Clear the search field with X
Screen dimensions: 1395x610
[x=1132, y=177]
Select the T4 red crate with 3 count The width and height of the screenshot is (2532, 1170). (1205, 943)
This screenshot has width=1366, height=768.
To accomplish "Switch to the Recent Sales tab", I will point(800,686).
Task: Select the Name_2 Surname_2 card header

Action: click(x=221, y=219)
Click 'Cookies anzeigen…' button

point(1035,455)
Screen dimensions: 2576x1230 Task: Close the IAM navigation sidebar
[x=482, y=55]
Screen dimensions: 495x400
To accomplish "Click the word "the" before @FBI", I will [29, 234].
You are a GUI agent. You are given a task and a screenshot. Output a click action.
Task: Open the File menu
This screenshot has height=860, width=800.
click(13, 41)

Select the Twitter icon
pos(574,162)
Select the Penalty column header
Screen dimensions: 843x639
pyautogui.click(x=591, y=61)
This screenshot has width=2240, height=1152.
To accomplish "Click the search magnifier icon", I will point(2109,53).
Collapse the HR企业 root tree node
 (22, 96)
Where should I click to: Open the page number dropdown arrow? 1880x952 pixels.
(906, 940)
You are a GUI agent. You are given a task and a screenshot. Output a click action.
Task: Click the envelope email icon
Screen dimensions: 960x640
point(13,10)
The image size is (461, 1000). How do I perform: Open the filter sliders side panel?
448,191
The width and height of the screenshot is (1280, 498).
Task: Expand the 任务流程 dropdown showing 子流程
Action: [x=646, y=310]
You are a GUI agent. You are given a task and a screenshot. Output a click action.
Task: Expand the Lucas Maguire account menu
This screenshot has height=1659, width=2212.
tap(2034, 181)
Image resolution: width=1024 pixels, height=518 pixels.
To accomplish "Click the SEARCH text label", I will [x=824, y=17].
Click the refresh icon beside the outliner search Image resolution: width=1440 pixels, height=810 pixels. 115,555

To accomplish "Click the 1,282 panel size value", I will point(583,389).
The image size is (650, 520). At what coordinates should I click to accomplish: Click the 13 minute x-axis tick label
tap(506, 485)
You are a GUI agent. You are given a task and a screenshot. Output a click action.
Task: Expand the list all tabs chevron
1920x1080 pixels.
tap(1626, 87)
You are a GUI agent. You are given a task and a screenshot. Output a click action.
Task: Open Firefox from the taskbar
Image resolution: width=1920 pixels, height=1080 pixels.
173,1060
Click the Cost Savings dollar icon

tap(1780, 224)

========================================

Reproduce all of the items above word for word, without changing anything.

THE SOLUTION:
Clear the search field with X
Screen dimensions: 1395x610
[x=1132, y=177]
Select the T4 red crate with 3 count The width and height of the screenshot is (2532, 1170). (1205, 943)
This screenshot has width=1366, height=768.
To accomplish "Switch to the Recent Sales tab", I will point(800,686).
Task: Select the Name_2 Surname_2 card header

Action: click(x=221, y=219)
Click 'Cookies anzeigen…' button

point(1035,455)
Screen dimensions: 2576x1230 Task: Close the IAM navigation sidebar
[x=482, y=55]
Screen dimensions: 495x400
To accomplish "Click the word "the" before @FBI", I will [29, 234].
You are a GUI agent. You are given a task and a screenshot. Output a click action.
Task: Open the File menu
This screenshot has height=860, width=800.
click(13, 41)

Select the Twitter icon
pos(574,162)
Select the Penalty column header
Screen dimensions: 843x639
pyautogui.click(x=591, y=61)
This screenshot has width=2240, height=1152.
To accomplish "Click the search magnifier icon", I will point(2109,53).
Collapse the HR企业 root tree node
 (22, 96)
Where should I click to: Open the page number dropdown arrow? 1880x952 pixels.
(906, 940)
You are a GUI agent. You are given a task and a screenshot. Output a click action.
Task: Click the envelope email icon
Screen dimensions: 960x640
point(13,10)
The image size is (461, 1000). How do I perform: Open the filter sliders side panel?
448,191
The width and height of the screenshot is (1280, 498).
Task: Expand the 任务流程 dropdown showing 子流程
Action: [x=646, y=310]
You are a GUI agent. You are given a task and a screenshot. Output a click action.
Task: Expand the Lucas Maguire account menu
This screenshot has height=1659, width=2212.
tap(2034, 181)
Image resolution: width=1024 pixels, height=518 pixels.
To accomplish "Click the SEARCH text label", I will [x=824, y=17].
Click the refresh icon beside the outliner search Image resolution: width=1440 pixels, height=810 pixels. 115,555

To accomplish "Click the 1,282 panel size value", I will point(583,389).
The image size is (650, 520). At what coordinates should I click to accomplish: Click the 13 minute x-axis tick label
tap(506, 485)
You are a GUI agent. You are given a task and a screenshot. Output a click action.
Task: Expand the list all tabs chevron
1920x1080 pixels.
tap(1626, 87)
You are a GUI agent. You are given a task and a screenshot. Output a click action.
Task: Open Firefox from the taskbar
Image resolution: width=1920 pixels, height=1080 pixels.
173,1060
Click the Cost Savings dollar icon

tap(1780, 224)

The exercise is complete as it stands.